Risks today are interconnected and horizontal, running across departments and business units. In conversations with CEOs, board members and banking executives, there are a few key overlapping risk areas that are most top of mind going into 2013.
Strategic risk is more connected to compliance risk. New regulations are impacting how banks make money and develop products. There are complexities resulting from the Durbin Amendment, new capital requirements under Basel III and increasing costs associated with understanding and adhering to the expansive Dodd-Frank rules. The demand for mobile payment products exists, but the uncertainty around consumer compliance and vendor governance creates additional hurdles and costs. Product development lifecycles expand as banks take time to review and understand existing and expected rules.

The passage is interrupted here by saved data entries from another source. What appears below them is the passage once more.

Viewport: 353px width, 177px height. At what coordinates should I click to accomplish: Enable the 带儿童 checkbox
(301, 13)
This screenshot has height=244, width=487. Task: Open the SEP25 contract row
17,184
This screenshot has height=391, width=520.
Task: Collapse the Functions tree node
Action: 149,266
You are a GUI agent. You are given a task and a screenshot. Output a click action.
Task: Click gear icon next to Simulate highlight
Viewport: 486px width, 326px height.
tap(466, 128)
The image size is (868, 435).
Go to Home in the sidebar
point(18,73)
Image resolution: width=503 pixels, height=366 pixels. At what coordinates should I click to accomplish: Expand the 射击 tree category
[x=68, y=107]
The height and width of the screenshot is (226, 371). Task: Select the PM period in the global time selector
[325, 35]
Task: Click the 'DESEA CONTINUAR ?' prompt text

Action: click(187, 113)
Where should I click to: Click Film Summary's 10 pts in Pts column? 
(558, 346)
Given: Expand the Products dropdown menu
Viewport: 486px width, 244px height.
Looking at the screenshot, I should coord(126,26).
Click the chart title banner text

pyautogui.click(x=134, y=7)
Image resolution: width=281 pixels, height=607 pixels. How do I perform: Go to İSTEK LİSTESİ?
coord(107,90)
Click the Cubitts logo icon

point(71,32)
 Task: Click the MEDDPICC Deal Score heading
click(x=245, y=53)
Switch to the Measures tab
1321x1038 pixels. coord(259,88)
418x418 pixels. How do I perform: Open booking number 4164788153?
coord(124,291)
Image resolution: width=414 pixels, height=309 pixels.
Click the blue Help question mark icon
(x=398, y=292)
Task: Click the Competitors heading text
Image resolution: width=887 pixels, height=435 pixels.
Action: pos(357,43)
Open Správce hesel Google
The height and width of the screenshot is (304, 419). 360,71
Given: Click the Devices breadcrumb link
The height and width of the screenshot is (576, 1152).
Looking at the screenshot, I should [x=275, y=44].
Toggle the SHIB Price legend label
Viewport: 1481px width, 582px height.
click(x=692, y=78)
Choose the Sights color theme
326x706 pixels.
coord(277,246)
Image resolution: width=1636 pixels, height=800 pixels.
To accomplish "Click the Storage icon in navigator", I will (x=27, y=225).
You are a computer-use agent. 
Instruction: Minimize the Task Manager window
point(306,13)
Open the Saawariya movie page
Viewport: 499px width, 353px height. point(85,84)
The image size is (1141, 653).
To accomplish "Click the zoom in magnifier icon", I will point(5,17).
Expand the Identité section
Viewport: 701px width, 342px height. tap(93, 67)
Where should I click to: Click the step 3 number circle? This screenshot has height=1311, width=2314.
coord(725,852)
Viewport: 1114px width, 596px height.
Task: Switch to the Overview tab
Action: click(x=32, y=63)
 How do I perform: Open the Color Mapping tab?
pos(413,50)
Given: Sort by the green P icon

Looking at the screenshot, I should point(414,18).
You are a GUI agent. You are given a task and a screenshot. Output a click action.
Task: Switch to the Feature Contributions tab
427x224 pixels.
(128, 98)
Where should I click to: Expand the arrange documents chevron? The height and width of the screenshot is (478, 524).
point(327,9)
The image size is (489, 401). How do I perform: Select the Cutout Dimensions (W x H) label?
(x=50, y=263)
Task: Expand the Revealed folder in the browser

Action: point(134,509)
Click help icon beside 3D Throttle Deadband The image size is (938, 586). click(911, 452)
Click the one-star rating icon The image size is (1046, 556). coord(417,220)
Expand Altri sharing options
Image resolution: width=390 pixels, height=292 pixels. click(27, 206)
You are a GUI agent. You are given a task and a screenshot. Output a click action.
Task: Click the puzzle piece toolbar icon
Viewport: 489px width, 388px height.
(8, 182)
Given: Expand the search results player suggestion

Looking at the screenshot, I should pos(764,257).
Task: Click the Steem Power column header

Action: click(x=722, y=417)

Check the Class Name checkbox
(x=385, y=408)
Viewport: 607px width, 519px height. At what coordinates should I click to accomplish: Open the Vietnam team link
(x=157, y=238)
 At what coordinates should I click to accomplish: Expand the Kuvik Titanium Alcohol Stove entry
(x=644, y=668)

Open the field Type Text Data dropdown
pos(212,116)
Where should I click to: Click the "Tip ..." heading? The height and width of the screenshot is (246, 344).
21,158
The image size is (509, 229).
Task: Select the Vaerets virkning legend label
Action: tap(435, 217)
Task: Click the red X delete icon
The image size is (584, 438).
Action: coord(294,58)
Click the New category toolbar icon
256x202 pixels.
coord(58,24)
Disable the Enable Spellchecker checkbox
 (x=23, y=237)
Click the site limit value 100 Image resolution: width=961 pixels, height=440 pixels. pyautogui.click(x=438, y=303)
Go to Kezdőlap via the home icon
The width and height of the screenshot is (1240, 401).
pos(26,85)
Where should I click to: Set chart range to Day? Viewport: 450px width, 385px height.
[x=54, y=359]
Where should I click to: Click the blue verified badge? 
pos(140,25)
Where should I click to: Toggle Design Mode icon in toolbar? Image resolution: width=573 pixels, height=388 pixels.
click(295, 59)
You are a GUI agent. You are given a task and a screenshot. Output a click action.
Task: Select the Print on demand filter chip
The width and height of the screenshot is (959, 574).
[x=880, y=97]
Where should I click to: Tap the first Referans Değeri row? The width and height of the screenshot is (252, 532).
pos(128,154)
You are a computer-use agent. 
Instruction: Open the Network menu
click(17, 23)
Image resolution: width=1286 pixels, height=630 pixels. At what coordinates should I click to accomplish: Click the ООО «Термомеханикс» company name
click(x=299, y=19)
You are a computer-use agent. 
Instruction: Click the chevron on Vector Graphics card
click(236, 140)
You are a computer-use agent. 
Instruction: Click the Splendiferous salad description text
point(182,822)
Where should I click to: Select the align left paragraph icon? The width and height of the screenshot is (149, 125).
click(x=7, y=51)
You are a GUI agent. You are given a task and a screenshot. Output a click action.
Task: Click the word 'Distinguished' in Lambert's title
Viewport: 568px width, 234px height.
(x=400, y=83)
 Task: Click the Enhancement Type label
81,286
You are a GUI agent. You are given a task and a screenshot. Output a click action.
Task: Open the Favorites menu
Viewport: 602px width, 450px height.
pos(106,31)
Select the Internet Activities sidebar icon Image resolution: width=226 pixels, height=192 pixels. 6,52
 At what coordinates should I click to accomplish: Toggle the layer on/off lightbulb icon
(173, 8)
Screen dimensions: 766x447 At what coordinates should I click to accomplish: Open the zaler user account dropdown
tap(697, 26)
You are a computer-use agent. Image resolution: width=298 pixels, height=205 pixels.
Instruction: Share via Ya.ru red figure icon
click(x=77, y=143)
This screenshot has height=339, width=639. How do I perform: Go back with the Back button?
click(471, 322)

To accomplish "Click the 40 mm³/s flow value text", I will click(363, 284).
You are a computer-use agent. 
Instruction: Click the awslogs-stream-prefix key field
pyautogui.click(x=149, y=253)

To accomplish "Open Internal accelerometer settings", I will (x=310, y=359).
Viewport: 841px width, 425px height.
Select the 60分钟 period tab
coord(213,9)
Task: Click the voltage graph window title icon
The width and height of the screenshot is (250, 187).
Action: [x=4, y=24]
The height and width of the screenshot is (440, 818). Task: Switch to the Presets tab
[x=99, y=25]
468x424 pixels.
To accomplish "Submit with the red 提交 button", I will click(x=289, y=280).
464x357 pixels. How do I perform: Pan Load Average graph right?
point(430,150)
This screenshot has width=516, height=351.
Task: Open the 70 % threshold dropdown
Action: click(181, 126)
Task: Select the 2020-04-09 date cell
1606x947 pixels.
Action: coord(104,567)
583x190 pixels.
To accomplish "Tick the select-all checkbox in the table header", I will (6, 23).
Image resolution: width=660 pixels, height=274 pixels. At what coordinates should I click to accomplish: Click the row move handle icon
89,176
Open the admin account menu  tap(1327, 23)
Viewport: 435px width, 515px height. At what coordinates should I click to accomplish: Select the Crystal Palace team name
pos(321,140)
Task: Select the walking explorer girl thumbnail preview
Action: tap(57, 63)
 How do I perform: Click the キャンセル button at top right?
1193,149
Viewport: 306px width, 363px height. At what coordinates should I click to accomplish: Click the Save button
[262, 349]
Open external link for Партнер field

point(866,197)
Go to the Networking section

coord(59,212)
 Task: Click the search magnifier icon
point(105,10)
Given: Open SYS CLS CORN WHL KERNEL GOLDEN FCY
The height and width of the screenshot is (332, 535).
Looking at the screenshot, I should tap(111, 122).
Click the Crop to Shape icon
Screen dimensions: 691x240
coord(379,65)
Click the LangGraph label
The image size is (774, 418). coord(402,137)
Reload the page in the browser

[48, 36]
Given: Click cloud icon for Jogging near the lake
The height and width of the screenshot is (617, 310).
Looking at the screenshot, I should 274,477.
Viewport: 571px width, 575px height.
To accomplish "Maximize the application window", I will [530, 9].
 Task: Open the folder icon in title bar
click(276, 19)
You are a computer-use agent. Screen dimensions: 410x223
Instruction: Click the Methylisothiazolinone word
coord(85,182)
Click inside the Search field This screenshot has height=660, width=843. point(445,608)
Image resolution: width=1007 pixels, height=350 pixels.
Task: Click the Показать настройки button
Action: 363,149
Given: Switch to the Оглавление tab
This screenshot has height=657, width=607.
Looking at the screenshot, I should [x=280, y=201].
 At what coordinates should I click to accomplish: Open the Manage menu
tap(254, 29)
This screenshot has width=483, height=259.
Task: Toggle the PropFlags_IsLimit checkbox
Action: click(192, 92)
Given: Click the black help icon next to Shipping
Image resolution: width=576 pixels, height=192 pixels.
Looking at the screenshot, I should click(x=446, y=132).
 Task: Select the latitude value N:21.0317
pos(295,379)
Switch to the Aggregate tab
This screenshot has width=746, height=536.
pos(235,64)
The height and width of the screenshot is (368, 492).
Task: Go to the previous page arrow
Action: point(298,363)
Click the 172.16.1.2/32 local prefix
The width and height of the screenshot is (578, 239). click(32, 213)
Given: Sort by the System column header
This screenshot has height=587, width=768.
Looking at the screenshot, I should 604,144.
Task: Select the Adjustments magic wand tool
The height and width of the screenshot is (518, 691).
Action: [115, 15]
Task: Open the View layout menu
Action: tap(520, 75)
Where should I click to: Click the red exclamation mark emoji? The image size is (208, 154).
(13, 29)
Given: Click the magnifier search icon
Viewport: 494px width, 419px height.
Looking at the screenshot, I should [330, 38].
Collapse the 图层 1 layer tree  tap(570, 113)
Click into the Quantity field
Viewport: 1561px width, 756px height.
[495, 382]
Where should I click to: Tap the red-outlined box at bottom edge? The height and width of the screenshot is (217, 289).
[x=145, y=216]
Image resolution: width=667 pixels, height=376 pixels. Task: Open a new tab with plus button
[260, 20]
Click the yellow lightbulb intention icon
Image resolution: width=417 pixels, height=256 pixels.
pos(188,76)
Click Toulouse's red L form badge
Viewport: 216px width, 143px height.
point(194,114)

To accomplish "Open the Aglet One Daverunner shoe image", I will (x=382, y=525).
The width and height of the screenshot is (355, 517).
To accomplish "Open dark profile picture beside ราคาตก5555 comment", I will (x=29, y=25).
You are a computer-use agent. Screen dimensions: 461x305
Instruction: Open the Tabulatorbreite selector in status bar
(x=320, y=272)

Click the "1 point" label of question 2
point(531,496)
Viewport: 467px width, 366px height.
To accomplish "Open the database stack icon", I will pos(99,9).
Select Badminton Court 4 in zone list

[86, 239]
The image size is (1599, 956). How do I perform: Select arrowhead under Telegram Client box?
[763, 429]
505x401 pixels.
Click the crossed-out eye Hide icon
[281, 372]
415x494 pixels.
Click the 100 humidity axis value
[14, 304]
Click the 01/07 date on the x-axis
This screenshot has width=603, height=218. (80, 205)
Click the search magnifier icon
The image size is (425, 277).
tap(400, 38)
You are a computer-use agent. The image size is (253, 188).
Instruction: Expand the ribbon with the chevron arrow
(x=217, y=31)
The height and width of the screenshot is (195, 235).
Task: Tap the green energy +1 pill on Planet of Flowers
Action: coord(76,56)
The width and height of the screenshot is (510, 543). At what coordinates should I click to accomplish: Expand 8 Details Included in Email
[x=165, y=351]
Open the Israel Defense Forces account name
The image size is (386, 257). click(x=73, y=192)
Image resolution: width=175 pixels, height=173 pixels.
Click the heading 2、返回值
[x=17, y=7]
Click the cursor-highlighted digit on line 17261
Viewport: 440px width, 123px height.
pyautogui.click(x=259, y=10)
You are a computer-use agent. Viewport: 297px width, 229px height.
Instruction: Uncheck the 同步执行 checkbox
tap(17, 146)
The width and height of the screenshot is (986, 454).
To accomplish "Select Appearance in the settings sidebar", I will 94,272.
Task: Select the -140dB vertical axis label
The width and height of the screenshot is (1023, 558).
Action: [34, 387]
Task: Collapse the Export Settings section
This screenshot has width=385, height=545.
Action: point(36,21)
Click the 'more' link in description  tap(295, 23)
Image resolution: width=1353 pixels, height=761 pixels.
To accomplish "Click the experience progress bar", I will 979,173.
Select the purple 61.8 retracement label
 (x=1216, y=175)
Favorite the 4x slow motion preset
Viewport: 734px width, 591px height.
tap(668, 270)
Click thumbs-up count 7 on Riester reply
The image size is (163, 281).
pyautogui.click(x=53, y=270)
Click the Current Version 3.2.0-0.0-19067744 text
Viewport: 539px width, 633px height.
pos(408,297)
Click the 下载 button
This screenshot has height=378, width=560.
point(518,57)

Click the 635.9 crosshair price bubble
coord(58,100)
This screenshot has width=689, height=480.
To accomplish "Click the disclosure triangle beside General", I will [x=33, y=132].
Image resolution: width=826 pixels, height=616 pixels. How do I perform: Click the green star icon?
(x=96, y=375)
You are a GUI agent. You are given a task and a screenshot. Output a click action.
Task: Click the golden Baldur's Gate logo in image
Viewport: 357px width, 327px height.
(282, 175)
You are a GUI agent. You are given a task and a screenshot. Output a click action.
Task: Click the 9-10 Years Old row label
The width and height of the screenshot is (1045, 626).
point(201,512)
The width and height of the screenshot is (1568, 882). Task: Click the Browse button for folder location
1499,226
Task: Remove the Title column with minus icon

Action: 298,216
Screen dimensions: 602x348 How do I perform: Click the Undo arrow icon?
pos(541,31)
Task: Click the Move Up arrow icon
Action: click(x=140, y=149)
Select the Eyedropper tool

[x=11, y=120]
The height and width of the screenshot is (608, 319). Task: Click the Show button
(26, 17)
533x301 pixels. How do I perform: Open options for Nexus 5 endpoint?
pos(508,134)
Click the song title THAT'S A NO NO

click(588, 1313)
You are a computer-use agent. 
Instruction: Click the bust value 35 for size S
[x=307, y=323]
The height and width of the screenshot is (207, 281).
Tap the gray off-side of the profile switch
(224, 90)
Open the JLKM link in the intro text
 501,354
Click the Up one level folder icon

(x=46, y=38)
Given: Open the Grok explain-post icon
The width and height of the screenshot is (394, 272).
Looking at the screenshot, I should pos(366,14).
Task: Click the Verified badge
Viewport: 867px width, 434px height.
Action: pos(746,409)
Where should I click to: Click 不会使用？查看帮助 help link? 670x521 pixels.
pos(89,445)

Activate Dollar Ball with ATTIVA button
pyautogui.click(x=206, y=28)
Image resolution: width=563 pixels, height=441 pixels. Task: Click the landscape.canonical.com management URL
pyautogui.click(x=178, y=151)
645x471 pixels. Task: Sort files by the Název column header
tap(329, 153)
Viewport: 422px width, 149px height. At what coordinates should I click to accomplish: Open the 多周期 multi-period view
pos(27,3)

Compliance risk is complex. "Fair lending" requirements seem to impact most products offered by banks. Every loan, every overdraft and every mortgage default resolution requires a fresh eye.
Reputational risks are increasingly linked to operational missteps and compliance violations, civil money penalties and fines. Thanks to social media, pervasive content sharing and strong opinions are the new norm. Smartphones, real-time newsfeeds and geo-located review sites enable stakeholders to publish content that can put entire organizations – or individual employees – in the hot seat. Compliance violations are headline news and penalties can impact earnings.
Operational risk is unavoidable. A greater reliance on vendors and third-parties, and a vulnerable IT environment (as witnessed by recent distributed denial-of-service attacks), means that banks no longer have complete control of their business operations.
Prior to the financial crisis, banks were encouraged to take risks and the government promised to insure their deposits and act as the last resort lender. Elijah Brewer, professor of Finance at DePaul University and former economist at the Federal Reserve of Chicago shared with me some facts he presented at Lawrence University in October 2012: Research shows that roughly 60% of financial firms' liabilities worth an estimated $25 trillion had access to some type (explicit or implicit) of government safety net at the end of 2009. This kind of support for bankers can distort their incentives, and could cause banks to take excessive risks in their loan portfolios. It is this type of behavior that resulted in the probability of default among subprime lenders reaching alarmingly high levels from 2007-2009.
Since then, the government has responded swiftly, raising lending standards and capital requirements. Furthermore, banks have broadened their focus to assess the quality of a customer's underlying assets before approving loans. According to a 2012 research paper written by Minh Nguyen, macroeconomic researcher at Lawrence University, "Lending standards and the corresponding screening process have gotten stricter, and therefore credit risk is likely on the decline." As a result of scrutiny from their boards, a tighter review process and more frequent loan reviews, most banks have a better handle on their credit risk going into 2013.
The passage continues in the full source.